To understand causes of the Suqian seismic gap and the 1668 M8.5 Tancheng earthquake, we determine a new 3-D S-wave velocity (Vs) model of the lithosphere under the Suqian segment of the Tanlu fault zone in eastern China using ambient noise tomography. Rayleigh wave phase velocity dispersions at periods of 5–33 s are collected from seismograms recorded at our newly deployed TanluArray portable stations and permanent provincial seismic stations in and around the Suqian area. The addition of the TanluArray data leads to much higher tomographic resolution in the study region. Our model well depicts surface geological features and reveals strong lateral heterogeneities in and around the fault zone.

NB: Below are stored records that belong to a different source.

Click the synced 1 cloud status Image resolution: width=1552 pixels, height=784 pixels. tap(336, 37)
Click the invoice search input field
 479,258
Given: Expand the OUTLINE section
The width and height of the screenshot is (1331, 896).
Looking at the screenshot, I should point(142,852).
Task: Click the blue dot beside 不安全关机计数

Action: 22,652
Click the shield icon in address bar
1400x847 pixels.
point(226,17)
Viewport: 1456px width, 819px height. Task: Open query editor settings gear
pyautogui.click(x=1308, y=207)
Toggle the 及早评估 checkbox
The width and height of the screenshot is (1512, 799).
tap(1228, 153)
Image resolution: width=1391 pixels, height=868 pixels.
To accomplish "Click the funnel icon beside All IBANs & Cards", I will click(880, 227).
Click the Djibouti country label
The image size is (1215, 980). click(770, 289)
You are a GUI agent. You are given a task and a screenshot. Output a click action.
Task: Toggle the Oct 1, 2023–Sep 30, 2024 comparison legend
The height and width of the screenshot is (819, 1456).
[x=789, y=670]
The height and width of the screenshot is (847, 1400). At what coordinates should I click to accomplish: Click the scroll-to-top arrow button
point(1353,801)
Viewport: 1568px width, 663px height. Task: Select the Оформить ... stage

Beneath the Suqian seismic gap, the upper crust and uppermost mantle show low-velocity anomalies, whereas the middle and lower crust exhibit high-velocity anomalies. Such a structure in the Suqian area may hinder the accumulation of tectonic stress, leading to the formation of a seismic gap. The Tancheng earthquake occurred in a transition zone between high- and low-Vs anomalies in the middle crust, which is prone to stress accumulation and earthquake nucleation. The Tanlu fault zone serves as a channel for hot and wet mantle material upwelling into the crust, where fluids reduced the threshold for fault rupture and so triggered the Tancheng earthquake. The mantle upwelling may be related to dynamic processes in the big mantle wedge associated with stagnation and dehydration of the subducted Pacific slab in the mantle transition zone under East Asia.